Bild 3 Einfluss der Jahreszeit auf die subjektive Wahrnehmung von Lärm in der Kindertagesstätte. Quelle: Fraunhofer IDMT

Bild 3 Einfluss der Jahreszeit auf die subjektive Wahrnehmung von Lärm in der Kindertagesstätte.

Foto: Fraunhofer IDMT

 

Wenngleich bei der vergleichsweise geringen Anzahl von Teilnehmern nur Tendenzen diskutiert werden können, traten einige Effekte hervor, die sich mit den informellen Aussagen der Befragten deckten. Die Randzeiten der Arbeitstage (Bild 1) wurden als weniger lärmbelastend bewertet, was im Allgemeinen an einer geringeren Kinderanzahl und den typischen Aktivitäten in der Früh- und Spätphase lag. Am Vormittag (9 bis 11 Uhr) und Nachmittag (15 bis 17 Uhr) war die subjektive Lärmbelastung höher (Bewertungen zwischen 3 und 4 für beide Altersgruppen). Ein großer Unterschied zwischen beiden Altersgruppen trat für den Zeitraum 13 bis 15 Uhr auf, was übereinstimmend dadurch begründet wurde, dass der überwiegende Teil der Krippenkinder Mittagsschlaf mache, während dies im Kindergarten nicht mehr der Regelfall sei. Die Bewertungen deuten darauf hin, dass die Phase nach dem Mittagessen im Kindergarten die mit der höchsten Lärmbelastung war.
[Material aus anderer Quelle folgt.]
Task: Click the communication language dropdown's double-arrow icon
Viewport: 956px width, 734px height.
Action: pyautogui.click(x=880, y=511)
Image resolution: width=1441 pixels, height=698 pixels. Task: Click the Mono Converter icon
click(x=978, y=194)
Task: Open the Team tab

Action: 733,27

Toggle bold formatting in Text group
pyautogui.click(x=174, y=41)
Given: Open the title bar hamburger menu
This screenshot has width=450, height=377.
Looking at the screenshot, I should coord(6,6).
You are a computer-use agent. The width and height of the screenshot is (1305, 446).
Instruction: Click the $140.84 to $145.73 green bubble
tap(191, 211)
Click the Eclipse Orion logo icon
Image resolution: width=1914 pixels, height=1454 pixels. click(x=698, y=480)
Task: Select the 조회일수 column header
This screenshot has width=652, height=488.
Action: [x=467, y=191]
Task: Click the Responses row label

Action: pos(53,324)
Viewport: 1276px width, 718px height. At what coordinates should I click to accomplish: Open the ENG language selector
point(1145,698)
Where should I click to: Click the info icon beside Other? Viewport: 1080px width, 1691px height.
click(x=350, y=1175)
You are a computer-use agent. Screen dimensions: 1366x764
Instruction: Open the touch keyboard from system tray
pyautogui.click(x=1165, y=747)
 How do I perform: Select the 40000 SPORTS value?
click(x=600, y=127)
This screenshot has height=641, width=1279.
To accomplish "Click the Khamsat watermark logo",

Bild 2 zeigt die subjektiven Bewertungen für die unterschied­lichen Wochenarbeitstage. Im Allgemeinen lagen die Bewertungen für den Kindergarten ca. einen Skalenwert über den Bewertungen für die Krippe. Für beide Altersklassen ergaben sich ähnliche mittlere Bewertungen für Montag bis Donnerstag (leichte Erhöhung am Montag im Kindergarten) und eine um ca. einen halben bis einen Skalenwert niedrigere Bewertung für Freitag.

In Bezug auf die Jahreszeit (Bild 3) ergab sich für beide Altersklassen das übereinstimmende Bild, dass die höchste subjektive Lärmbelastung im Winter und die niedrigste im Sommer auftrat, was sich mit den informellen Aussagen deckte, dass Spielen im Freien mit geringerer Lärmbelastung verbunden ist als Spiel­phasen in Innenräumen.

Langzeitpegelmessung

Zusätzlich zu den fragebogenbasierten subjektiven Einschätzungen zur Lärmbelastung wurden in insgesamt 12 KiTa-Räumen Langzeitpegelmessungen durchgeführt (siehe auch [5; 6]). Jeweils sechs Räume in der Krippe (zwei Gruppenräume, zwei Schlafräume, Funktionsraum, Flur) und sechs Räume im Kindergarten (zwei Gruppenräume, Ruheraum, Flur, Garderobe, Funktionsraum) wurden hierfür mit je einem Messmikrofon (t.bone SC140) ausgestattet, das in zentraler Position 50 cm unter der Zimmerdecke aufgehängt wurde. Die Mikrofonsignale wurden über eine RME Fireface UC Soundkarte mit einer Abtastrate von 48 kHz digitalisiert und die unbewerteten und A-bewerteten Schalldruckpegel für Blöcke von 125 ms gespeichert. Vor dem Start der Pegelmessung wurden in der Kita in der Zeit zwischen 21 und 22 Uhr die Mikrofone für den Messaufbau einzeln kalibriert. Zur Referenzmessung wurden ein NTI AUDIO XL2 Schallpegelmesser und ein 10 s langes weißes Rauschen als Kalibriersignal verwendet.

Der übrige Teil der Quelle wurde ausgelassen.